- TEXT SEGMENT:
_ _ _ _

Friday, June 26, 2015

How To Properly Regulate Cannabis Dispensaries and the Vancouver Police

A long piece that wasn't accepted by CinC. The news bit is older but the principles are universal!

“The voluntary arrangements of a private property society would be far more conducive to peace and the rule of law, than the coercive setup of a parasitical monopoly government.” - Robert P. Murphy

The Green Room Society on Seymour Street is the latest victim in a string of a robberies targeting medical cannabis dispensaries. Two men yielding tasers stole $1700 in cash Monday night at 10:30pm. On Saturday, a 27-year-old man drove a car into The Stressed and Depressed Association on 41st Street and the Canna Clinic on Hastings Street. On May 22nd The Cannabis Culture Headshop and Vapor Lounge on Hastings Street was broken into, and later that night Ignite Smoke Shop on Cordova Street was hit.

Of course when compared to other commercial break-ins in Vancouver, there is nothing significant about cannabis dispensaries. A regulated industry won't decrease the occurrence of robberies, any more than it does for liquor stores, or pharmacies. It's not like the police didn't investigate the above locations because they were unregulated.


Unless Vancouver City Council plan to physically limit the number of stores and thus potential robberies (and by that logic, why not ban all cash so the robbers have nothing to steal?), there is nothing inherent in government regulation that make robberies less probable. The only thing a slough of bureaucratic paperwork and excessive licensing fees can do is destroy the economic diversity the dispensaries bring to the city.

The problem with these break-ins is a problem with the police bureaucracy. Just like government regulators – there are no competitors to the property-protection service the police claim a rightful monopoly to. It's like this across the country, around the world, and throughout history. People don't see anything wrong with it, although police militarization and abuse are increasingly becoming problems and the 20th century isn't all it's cracked up to be. We should think outside the box and realize that law and order is a service provided for society by a group of men and women with the skills and expertise. Problem is – they don't rely on the patronage of customers. Like all government services, payment is compulsory. Residents of Vancouver cannot stop paying for the Vancouver Police Department, or for Vancouver City Council's regulators, no matter how intrusive or arbitrary their actions and decisions may be. The best we can hope for are elections. One can imagine if Monsanto held a monopoly on all farm land; if one objected, one would be told to vote or, “move to Somalia if you don't like it.”

_ _ _ _

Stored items
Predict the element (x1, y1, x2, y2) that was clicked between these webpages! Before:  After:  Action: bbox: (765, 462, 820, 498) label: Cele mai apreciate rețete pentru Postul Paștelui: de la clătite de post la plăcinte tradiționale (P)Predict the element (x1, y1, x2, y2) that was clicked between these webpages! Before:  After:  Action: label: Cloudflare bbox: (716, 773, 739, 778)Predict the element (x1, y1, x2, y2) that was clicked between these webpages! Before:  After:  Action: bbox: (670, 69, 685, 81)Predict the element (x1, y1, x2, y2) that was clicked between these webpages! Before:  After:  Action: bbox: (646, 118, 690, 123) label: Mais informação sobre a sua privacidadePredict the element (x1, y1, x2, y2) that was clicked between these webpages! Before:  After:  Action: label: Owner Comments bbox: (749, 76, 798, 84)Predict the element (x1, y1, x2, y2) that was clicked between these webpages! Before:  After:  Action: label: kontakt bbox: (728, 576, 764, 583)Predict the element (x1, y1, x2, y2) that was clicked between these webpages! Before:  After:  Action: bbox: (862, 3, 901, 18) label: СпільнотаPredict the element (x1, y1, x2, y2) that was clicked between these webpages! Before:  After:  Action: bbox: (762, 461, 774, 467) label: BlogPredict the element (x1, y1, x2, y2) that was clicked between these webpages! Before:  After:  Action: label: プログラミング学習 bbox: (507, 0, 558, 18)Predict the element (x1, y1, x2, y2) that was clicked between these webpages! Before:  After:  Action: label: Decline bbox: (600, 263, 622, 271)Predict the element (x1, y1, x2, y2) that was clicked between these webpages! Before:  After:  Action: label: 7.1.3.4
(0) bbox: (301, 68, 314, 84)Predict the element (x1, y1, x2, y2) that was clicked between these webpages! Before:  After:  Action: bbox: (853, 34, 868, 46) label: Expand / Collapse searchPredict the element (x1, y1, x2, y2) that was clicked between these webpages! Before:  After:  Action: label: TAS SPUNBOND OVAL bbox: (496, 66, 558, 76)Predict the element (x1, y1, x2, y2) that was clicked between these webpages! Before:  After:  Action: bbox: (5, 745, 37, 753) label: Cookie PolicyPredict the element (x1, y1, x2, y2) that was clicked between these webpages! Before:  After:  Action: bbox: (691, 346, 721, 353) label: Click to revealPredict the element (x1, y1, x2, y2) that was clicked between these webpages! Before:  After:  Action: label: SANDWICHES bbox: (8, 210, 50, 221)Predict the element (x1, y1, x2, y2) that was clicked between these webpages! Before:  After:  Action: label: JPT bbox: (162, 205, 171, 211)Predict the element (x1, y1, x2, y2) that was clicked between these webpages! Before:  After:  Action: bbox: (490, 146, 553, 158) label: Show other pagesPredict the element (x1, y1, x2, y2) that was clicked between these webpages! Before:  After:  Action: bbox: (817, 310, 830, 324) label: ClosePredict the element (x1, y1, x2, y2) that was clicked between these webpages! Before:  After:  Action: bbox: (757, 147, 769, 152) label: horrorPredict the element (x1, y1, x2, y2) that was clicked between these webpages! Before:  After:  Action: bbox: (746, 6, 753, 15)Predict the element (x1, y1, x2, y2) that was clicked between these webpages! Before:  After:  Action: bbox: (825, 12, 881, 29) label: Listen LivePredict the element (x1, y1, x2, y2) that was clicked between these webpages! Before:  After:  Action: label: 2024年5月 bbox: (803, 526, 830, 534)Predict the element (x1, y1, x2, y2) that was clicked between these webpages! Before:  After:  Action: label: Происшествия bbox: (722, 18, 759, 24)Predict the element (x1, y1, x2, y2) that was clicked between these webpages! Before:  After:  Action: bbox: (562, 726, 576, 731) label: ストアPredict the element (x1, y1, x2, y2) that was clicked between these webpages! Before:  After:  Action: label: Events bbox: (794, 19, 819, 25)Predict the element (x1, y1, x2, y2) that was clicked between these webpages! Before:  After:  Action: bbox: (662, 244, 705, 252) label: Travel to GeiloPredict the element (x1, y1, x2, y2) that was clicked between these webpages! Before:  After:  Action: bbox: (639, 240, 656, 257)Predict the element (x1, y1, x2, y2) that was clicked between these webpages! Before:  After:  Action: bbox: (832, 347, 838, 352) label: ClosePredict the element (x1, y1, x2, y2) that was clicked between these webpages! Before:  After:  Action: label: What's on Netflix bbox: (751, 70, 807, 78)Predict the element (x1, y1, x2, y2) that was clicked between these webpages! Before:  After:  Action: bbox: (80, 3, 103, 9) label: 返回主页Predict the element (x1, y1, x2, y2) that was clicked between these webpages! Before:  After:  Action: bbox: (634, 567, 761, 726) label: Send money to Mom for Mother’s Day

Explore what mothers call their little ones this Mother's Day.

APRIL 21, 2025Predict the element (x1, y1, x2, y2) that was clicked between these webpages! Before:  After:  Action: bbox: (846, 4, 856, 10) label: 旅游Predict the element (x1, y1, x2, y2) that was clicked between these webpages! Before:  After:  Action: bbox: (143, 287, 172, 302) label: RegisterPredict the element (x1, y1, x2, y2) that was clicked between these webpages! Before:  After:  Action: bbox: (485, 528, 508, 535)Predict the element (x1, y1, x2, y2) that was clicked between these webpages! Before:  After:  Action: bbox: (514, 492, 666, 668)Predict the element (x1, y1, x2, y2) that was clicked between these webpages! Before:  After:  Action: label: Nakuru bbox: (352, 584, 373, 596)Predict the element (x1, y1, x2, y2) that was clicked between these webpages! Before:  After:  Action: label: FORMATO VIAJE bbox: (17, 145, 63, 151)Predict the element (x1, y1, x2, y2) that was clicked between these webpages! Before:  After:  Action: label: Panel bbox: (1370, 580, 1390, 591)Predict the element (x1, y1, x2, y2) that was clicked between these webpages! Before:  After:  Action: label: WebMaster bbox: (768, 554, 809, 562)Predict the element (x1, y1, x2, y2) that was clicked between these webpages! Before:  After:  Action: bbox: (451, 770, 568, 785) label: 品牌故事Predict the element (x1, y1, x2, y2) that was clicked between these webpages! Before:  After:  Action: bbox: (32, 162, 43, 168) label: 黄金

_ _ _ _

- WORK REQUEST: List every street that the post on regulating cannabis dispensaries names.

- TASK RESPONSE: Seymour Street, 41st Street, Hastings Street, Cordova Street